Currently, JNPT has 1,249 registered members to avail the DPD facility, up from 700 members when it was introduced in 2016. Companies such as Allcargo Logistics, Gateway Distriparks, Navkar Corporation, APM Terminals India and Balmer Lawrie are part of the domestic CFS industry.

The domestic CFS industry is structured in a manner where nearly 60 per cent of their clients are importers which use their facilities for longer duration of about 8-10 days while the balance is housed by exporters where the cargo is for a much shorter duration.

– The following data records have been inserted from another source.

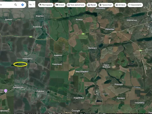Click the search magnifier icon
This screenshot has height=114, width=152.
point(16,5)
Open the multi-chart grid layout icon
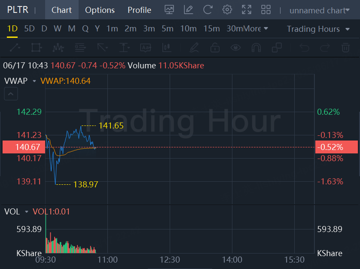The image size is (360, 269). [x=266, y=9]
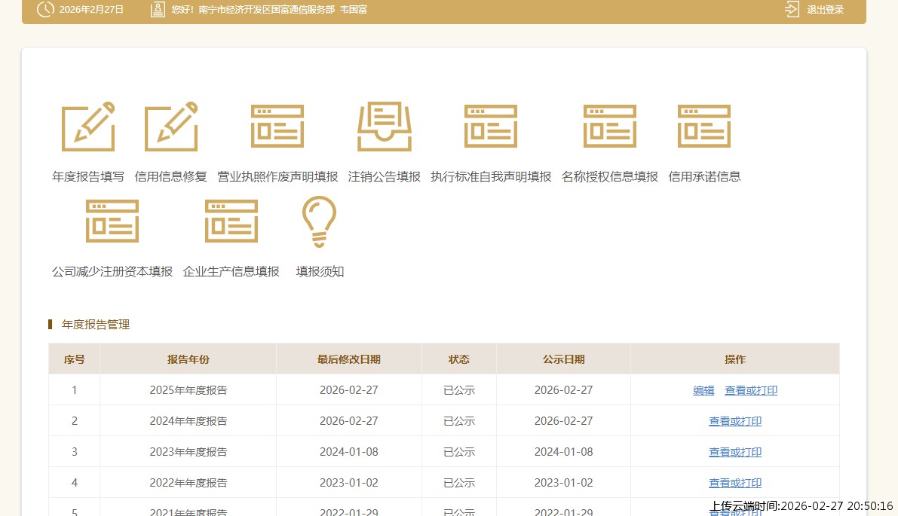
Task: Open 查看或打印 for 2023年度报告
Action: pyautogui.click(x=735, y=452)
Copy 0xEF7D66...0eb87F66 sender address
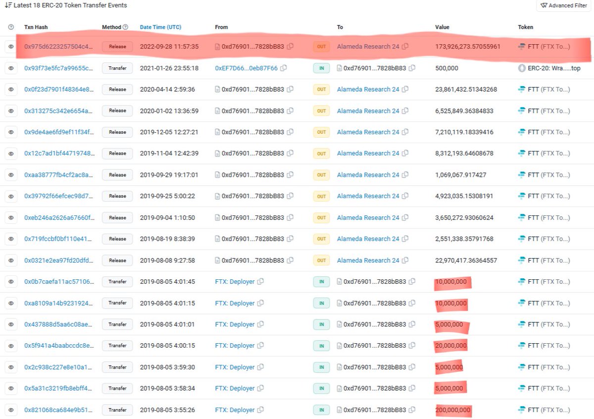 tap(283, 68)
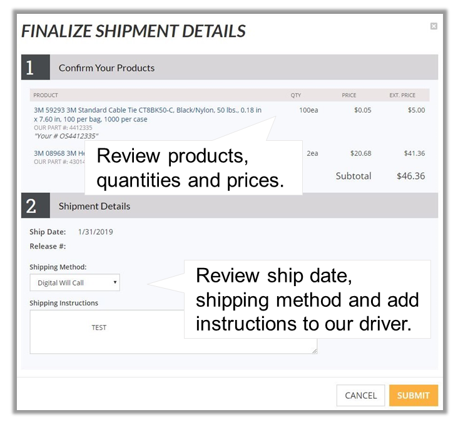Click the PRICE column header
The height and width of the screenshot is (422, 458).
349,95
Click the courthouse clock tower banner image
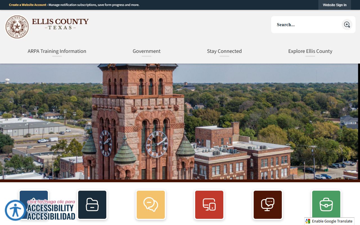Image resolution: width=360 pixels, height=225 pixels. click(180, 121)
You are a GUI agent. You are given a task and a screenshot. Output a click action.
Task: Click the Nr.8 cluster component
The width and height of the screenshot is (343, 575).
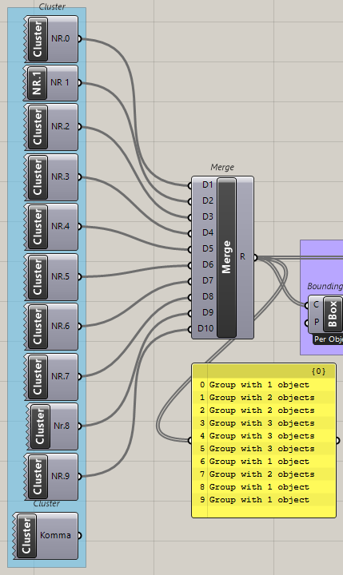[x=53, y=426]
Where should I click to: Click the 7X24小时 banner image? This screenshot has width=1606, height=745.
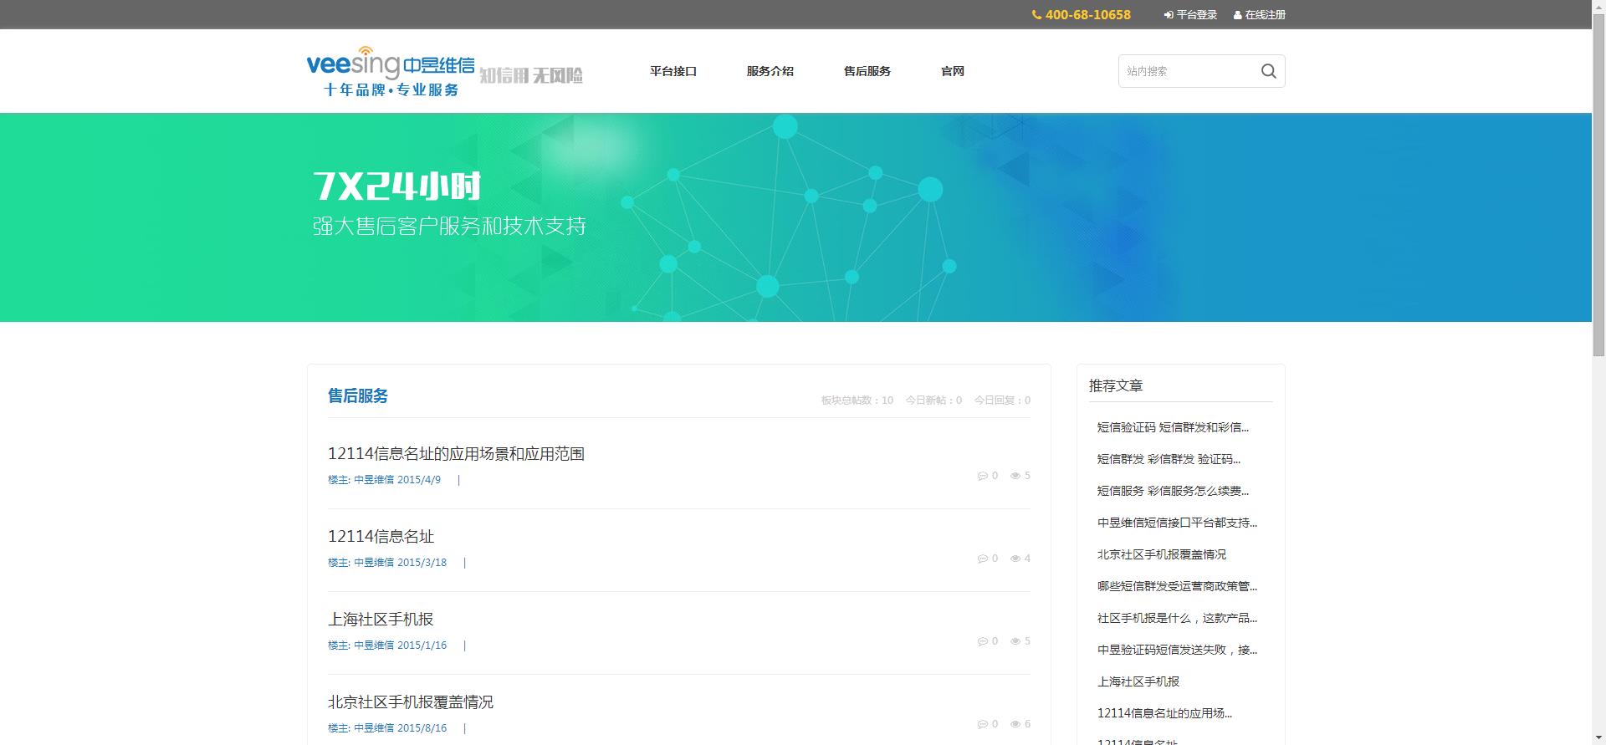(795, 217)
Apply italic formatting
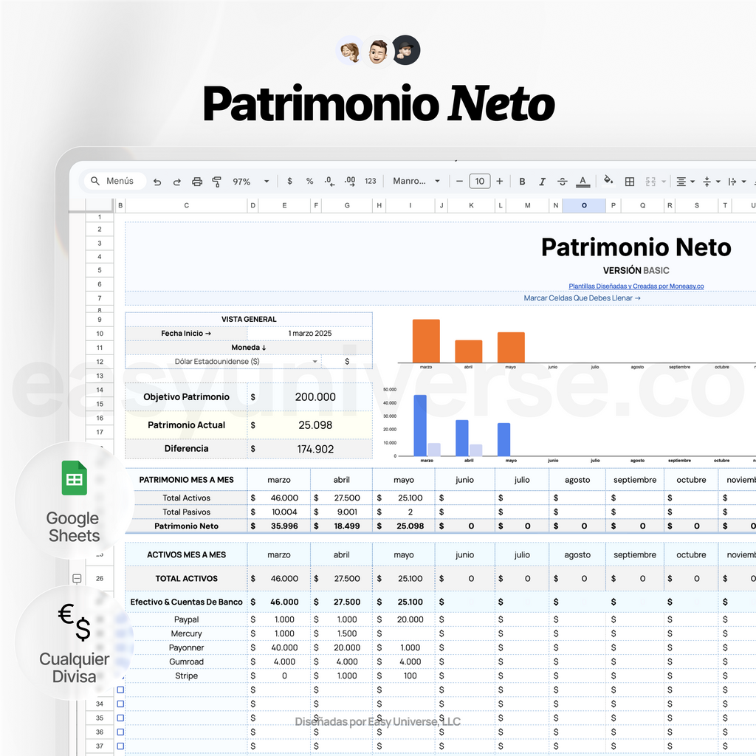756x756 pixels. [542, 181]
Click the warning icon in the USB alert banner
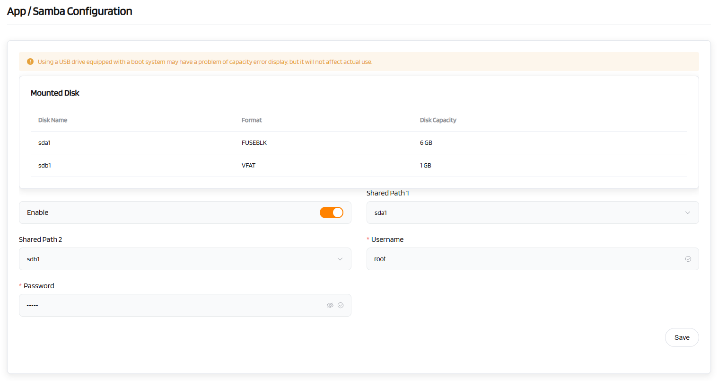The width and height of the screenshot is (718, 381). point(30,62)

With importers increasingly availing of the DPD service, it is this major portion of CFS operators’ revenue volume that is taking a hit. According to per JNPT website, availing the DPD service results in saving Rs 15,000-20,000 per container for an importer.

“With so many CFS operators at JNPT, there was stiff competition among the players. With DPD service gaining traction, it is a double whammy for operators as volumes are taking a hit,” explained Hitesh Avachat, senior manager at CARE Ratings.

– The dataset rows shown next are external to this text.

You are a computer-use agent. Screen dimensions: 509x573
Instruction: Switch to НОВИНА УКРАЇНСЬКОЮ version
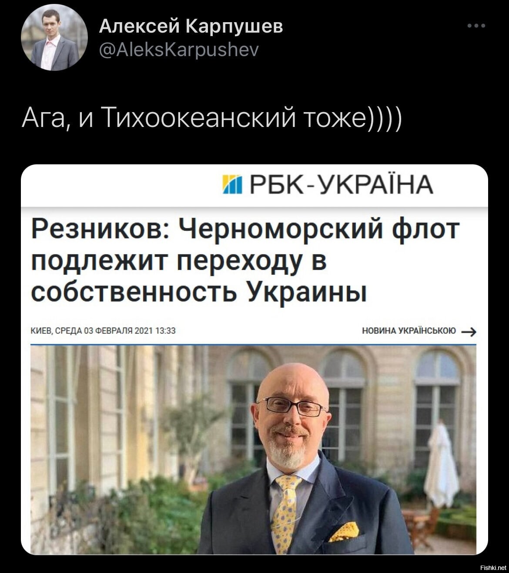[x=409, y=331]
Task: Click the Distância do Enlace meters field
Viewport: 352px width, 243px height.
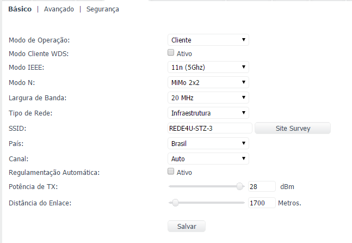Action: pos(262,203)
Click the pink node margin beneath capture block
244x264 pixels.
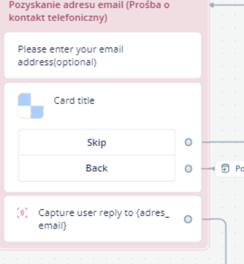[104, 246]
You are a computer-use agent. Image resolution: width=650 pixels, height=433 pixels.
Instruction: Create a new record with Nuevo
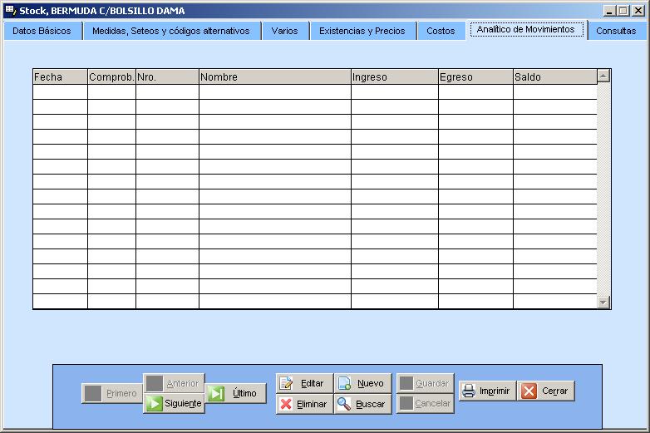pyautogui.click(x=362, y=383)
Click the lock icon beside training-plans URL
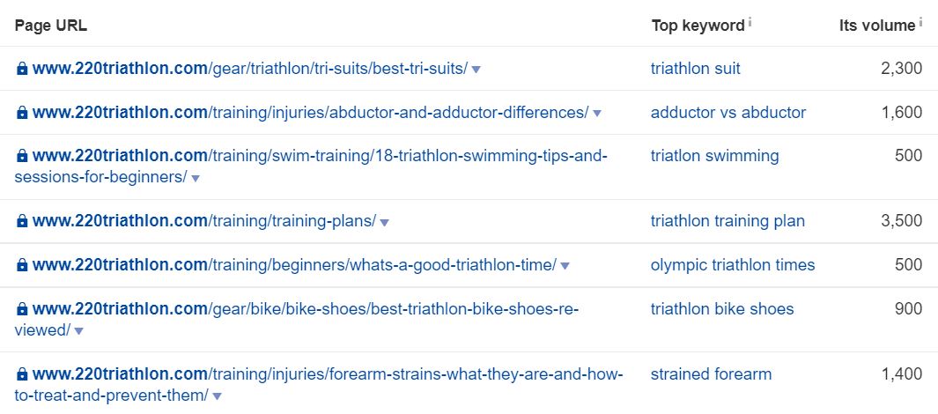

Though the DPD service has gained traction at JNPT, the country’s largest container port, it has not yet had the desired effect, say industry experts. Globally, no port has a CFS industry catering to storage of cargo. All across the world, cargo is directly delivered from the port to the final destination. According to the JNPT website, the share of DPD volume handled in December 2017 has gone up to 36 per cent from 27 per cent in February of the same year. (see chart).

“DPD has been a game changer no doubt, but it has a long way to go. All importers are still not ready for DPD and are yet to adapt to this change,” explained Vivek Singh Anand, president of the Mumbai and Nhava-Sheva Ship Agents Association (MANSA).

As for CFS players, the cost of capital is high since these facilities need sizeable land parcels to set up stations within the port town. At current land prices, it takes about Rs 1.50-1.75 billion to set up a CFS near the port, say experts.

“The business environment is turning hostile for the CFS industry. There is already 50 per cent excess capacity and since revenue volumes are falling, no new player is planning to set up facilities,” said Umesh Grover, secretary-general of the Container Freight Station Association of India (CFSAI).

The DPD system, which featured in the World Bank ease of doing business report, has put India 30 notches higher. Encouraged by the same, even private and less congested container port terminals such as Krishnapatnam and Visakhapatnam are offering DPD services.

“Chennai port has shown good traction in DPD from the beginning. Currently, about 17 per cent of the total cargo is under DPD service and we aim to take it to 40 per cent, but this depends on trade volumes and so we have not set any timeline,” said B Vimal, traffic manager at Chennai Port.